Earlier in August, Hattar was charged over sharing a cartoon on his Facebook page. The caricature depicted God in paradise, being treated as a servant by an Arabic-looking man, who is in bed with two women and asking for wine and cashews.
The cartoon, created by an unknown author, sparked fury among many Muslims and was quickly deleted from the page. Later, Saed Hattar, a relative of the writer, said that the cartoon was shared to portray the true nature of Islamic State (IS, formerly ISIS/ISIL) extremists and had nothing to do with insulting other Muslims.
Hattar himself tried to explain in one of his subsequent Facebook posts that the cartoon was to illustrate how Islamists perceive notions of God and Heaven.

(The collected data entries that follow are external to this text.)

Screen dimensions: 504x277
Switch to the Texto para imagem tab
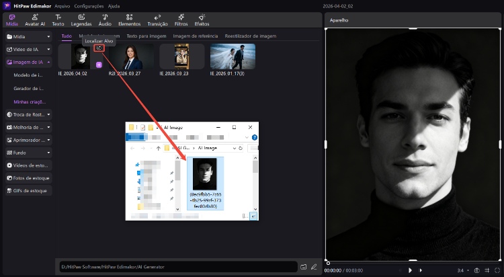point(146,36)
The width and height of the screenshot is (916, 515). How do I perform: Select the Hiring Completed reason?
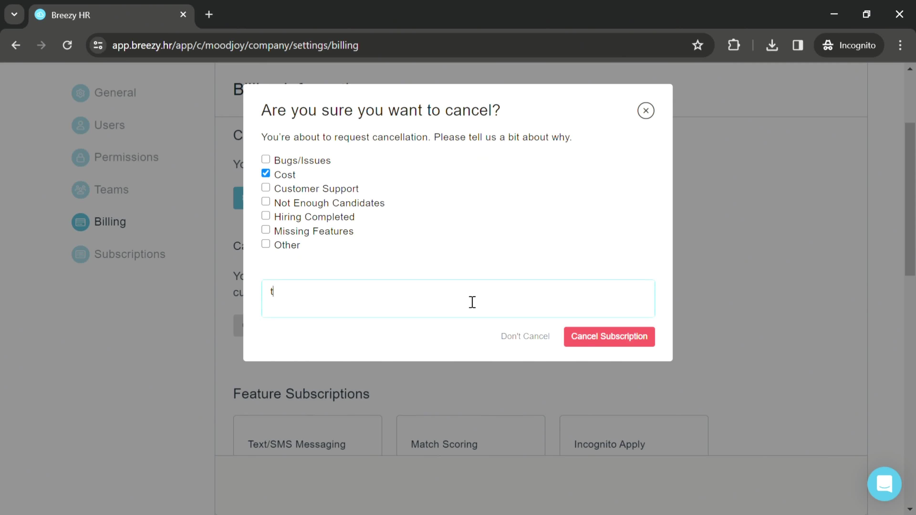click(266, 216)
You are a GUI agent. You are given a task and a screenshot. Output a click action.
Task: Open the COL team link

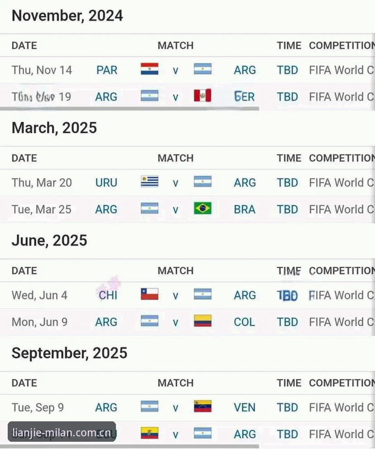click(244, 322)
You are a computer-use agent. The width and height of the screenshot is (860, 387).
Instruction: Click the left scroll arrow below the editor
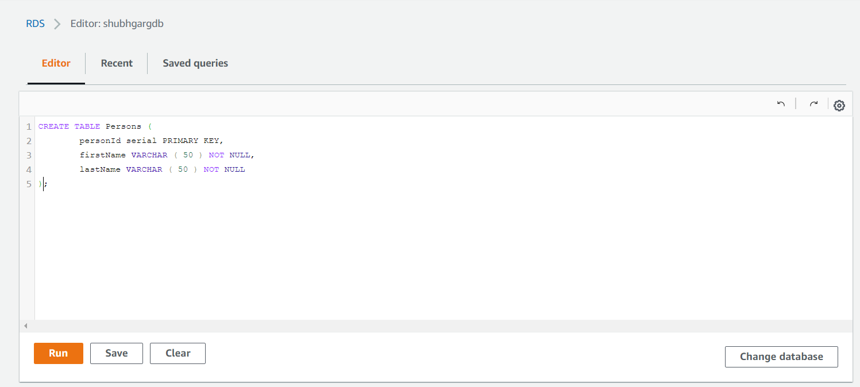point(26,325)
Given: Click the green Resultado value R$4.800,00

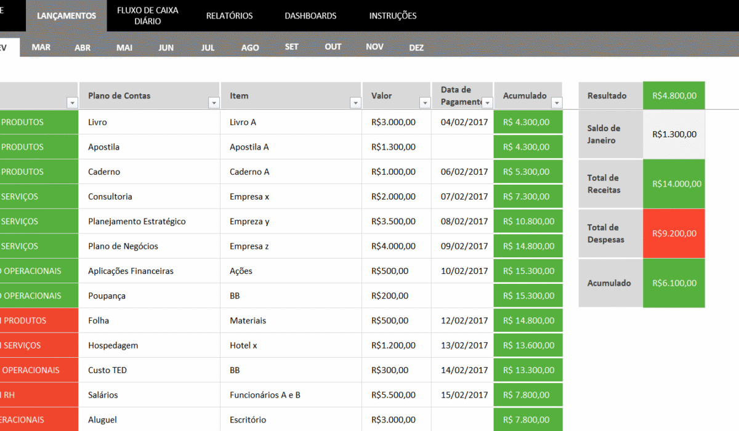Looking at the screenshot, I should [x=674, y=95].
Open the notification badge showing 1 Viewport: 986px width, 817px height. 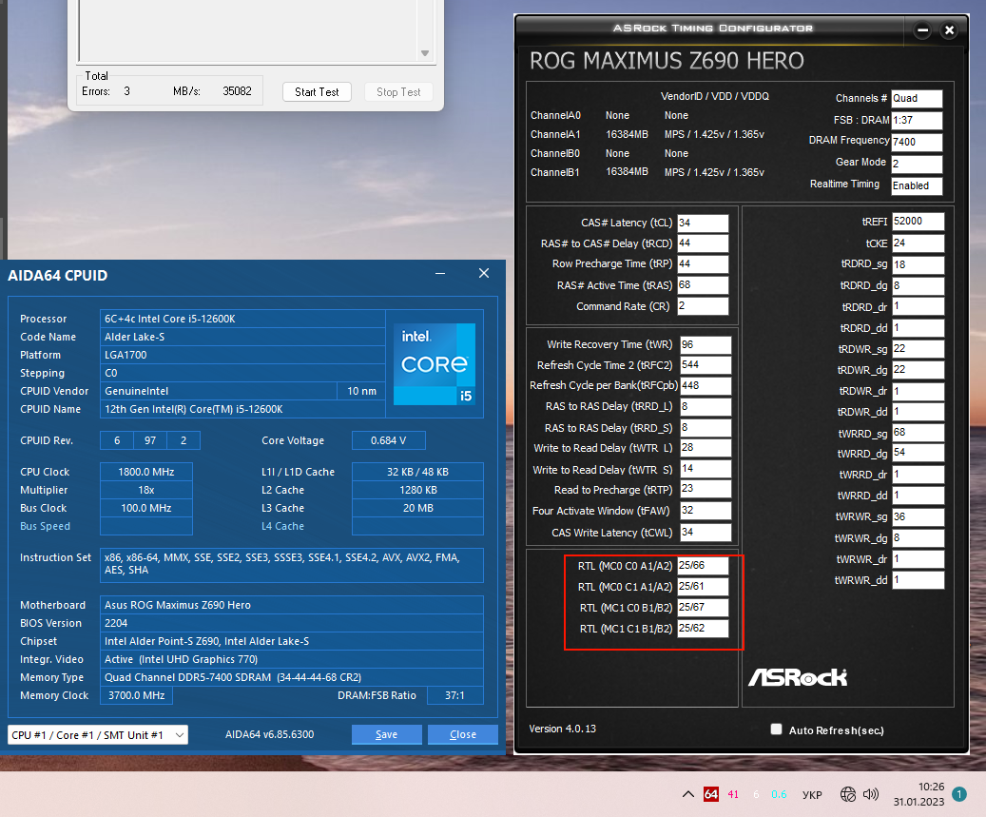[959, 794]
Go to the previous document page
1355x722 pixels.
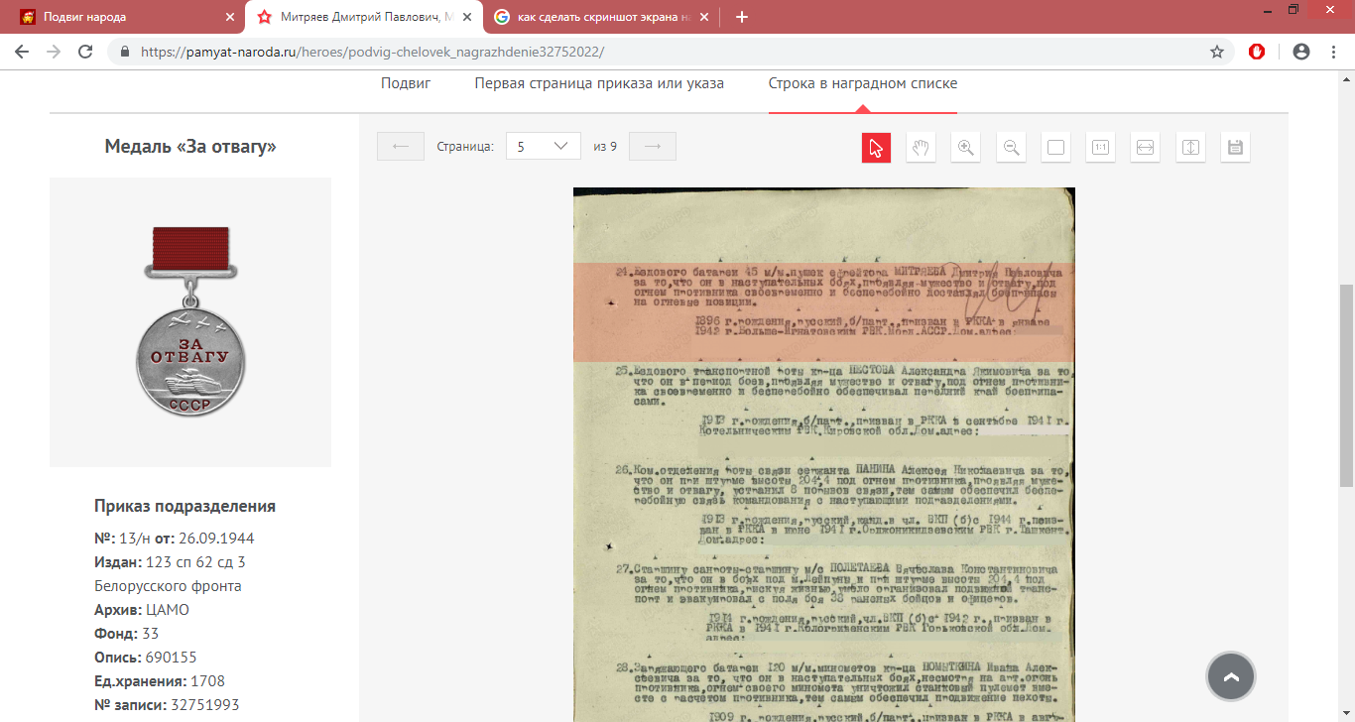(401, 147)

“Those who became angry at the cartoon are the kind of people who did not get the point,” he wrote, according to the Jordan Times, adding that Islamists with an IS-like mindset are employing the cartoon to settle political scores.
The explanation did not prove effective, with Jordanian Prime Minister Hani Mulki ordering an investigation. Hattar turned himself in to authorities and spent some time in Amman’s Marka prison pending a probe into inciting ‘sectarian strife and racism’, according to Petra news agency.
Jordan is one of the closest allies of Washington in the region and participant of the US-led operation against IS. The tiny kingdom reined by the British-educated King Abdullah II founds itself in a troubled neighborhood, bordering war-torn Syria. Earlier this year, the king said the population has been “at the boiling point” due to the influx of hundreds of thousands refugees to his country.
Jordan has been accepting refugees from Palestine and Iraq for decades and now asylum-seekers from Syria make up nearly 20 percent of the country’s population.